What is keeping children in orphanages when so many people want to adopt?

The decision to adopt a child is a big choice for a couple to make and once they have agreed on it they are usually eager to bring their new baby or child home. However, as elsewhere, adopting a child in the Czech Republic can be a long and painful process. There are long queues of childless couples waiting to adopt kids- and seemingly - a lack of children. Yet at this time there are 22 thousand children in institutional care waiting to find new homes. Dr. Petra Vrtbovska from the Prague Institute for Foster Care explains what's keeping them there:

Petra Vrtbovska
"As in many other countries there are a lot of couples here who want to adopt children but these people usually want healthy, white, new-born babies. There is a lack of such children and queues and queues for newborn babies. So it is a mistake when people say "we would like to adopt kids and kids are not available". The twenty two thousand institutionalized children who are waitin to find a home are older, they have some relationship with their biological parents and they often have physical or psychological problems - as a result of which it is much harder to find new homes for them. For them the best type of care would be foster care - in some cases adoption - but placement needs to be supported so that the parents understand these children and are able to help them - not just give them a home - in most cases that is not enough. "

Although it may take years, an abused or abandoned child who finds a new home at a relatively early age still has a fair chance to overcome their insecurity, learn to trust people and interact in a family and wider social environment. But for the thousands who never manage to leave the orphanage life is much harder. In the Czech Republic this concerns mainly Romany children. Those who end up in an orphanage have little chance of ever finding a new family. Dr. Vrtbovska again:

"As far as Romany children are concerned there are two sides to the problem. One is a hidden prejudice against Romany kids - the racist belief that every Roma kid will steal, every Roma kid is lazy. So there is prejudice. At the same time ethnicity plays a certain role in how we are, how we behave. It determines our temperament and emotions and when people adopt a Romany child they should understand that the children will grow up as a Romany and may be different from them. So personally I would encourage people to adopt a Romany child but only those people who can appreciate diversity, who can handle children who will be different from them and that is not the case with everyone."

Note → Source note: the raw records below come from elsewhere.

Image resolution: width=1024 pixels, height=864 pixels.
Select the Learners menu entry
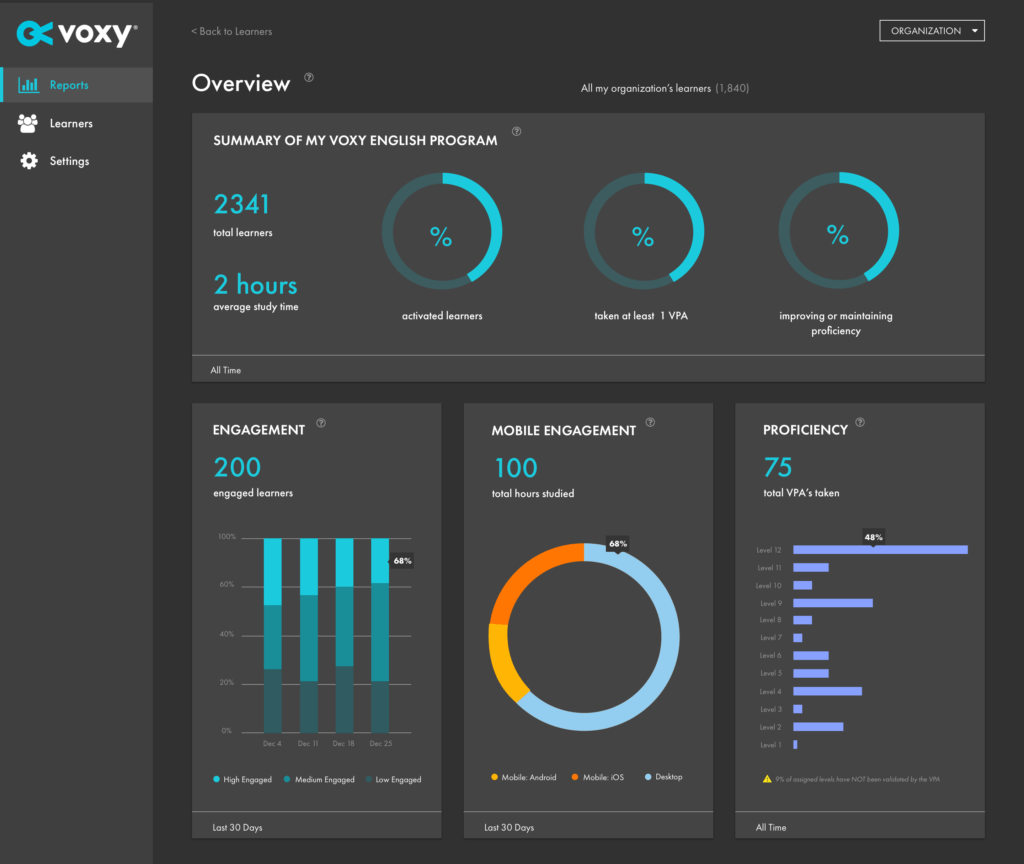(70, 123)
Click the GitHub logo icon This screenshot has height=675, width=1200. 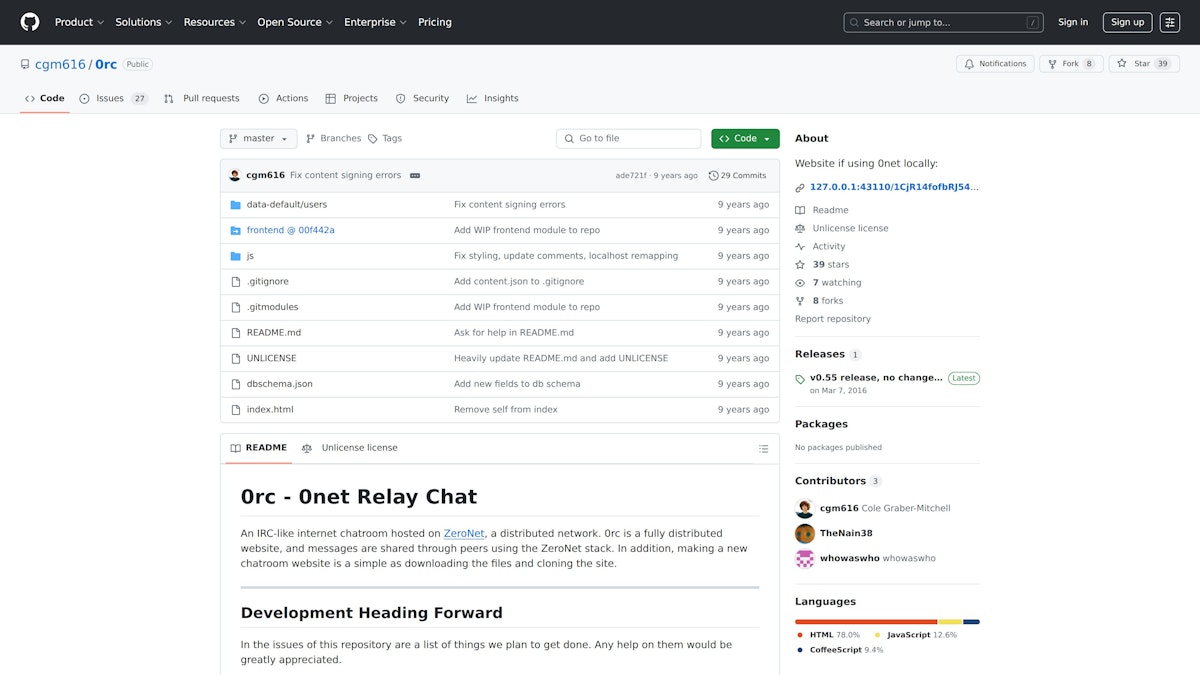click(x=30, y=22)
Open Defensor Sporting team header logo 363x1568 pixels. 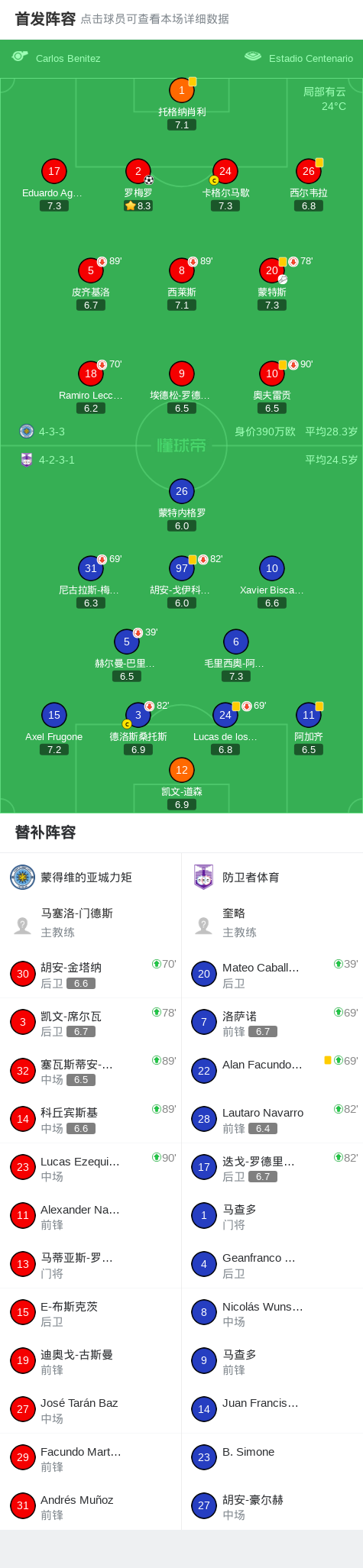coord(204,877)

Experts in the field are doing their best to help families who have children in foster care or have adopted a child to overcome all possible hurdles and build a relationship founded on trust. There is now a drive to ease the way for both parents and children in order to give as many institutionalized children as possible the chance to be part of a normal family. Dr. Vrtbovska says that those who do not get this chance are heading for big trouble.

"In the Czech Republic children's homes still look very, very old-fashined. There are still thirty, forty or fifty children in one big building. And the educational groups are still made up of at least eight children. They are moved from one section to another, from one institution to another and combined with the original trauma this type of life-style leads to future disasters. Most of these young people are seriously disturbed. It is an emotional and social problem -because these institutions are able to feed kids - they have got clothes and they are not hungry but emotionally and socially these young people are not able to function which creates an enormous ongoing trauma in them."

Apart from the emotional damage institutional care does to individual children, it also has a wider impact on society as a whole.

"It is also very difficult for society because these people end up in the streets, on drugs, in psychiatric clinics, prisons... so it creates very big problems on both sides. But I always tend to pity those poor young people more because they suffer enormously and society should do something about it when they are young. It is very difficult to do something about it when they are twenty-five."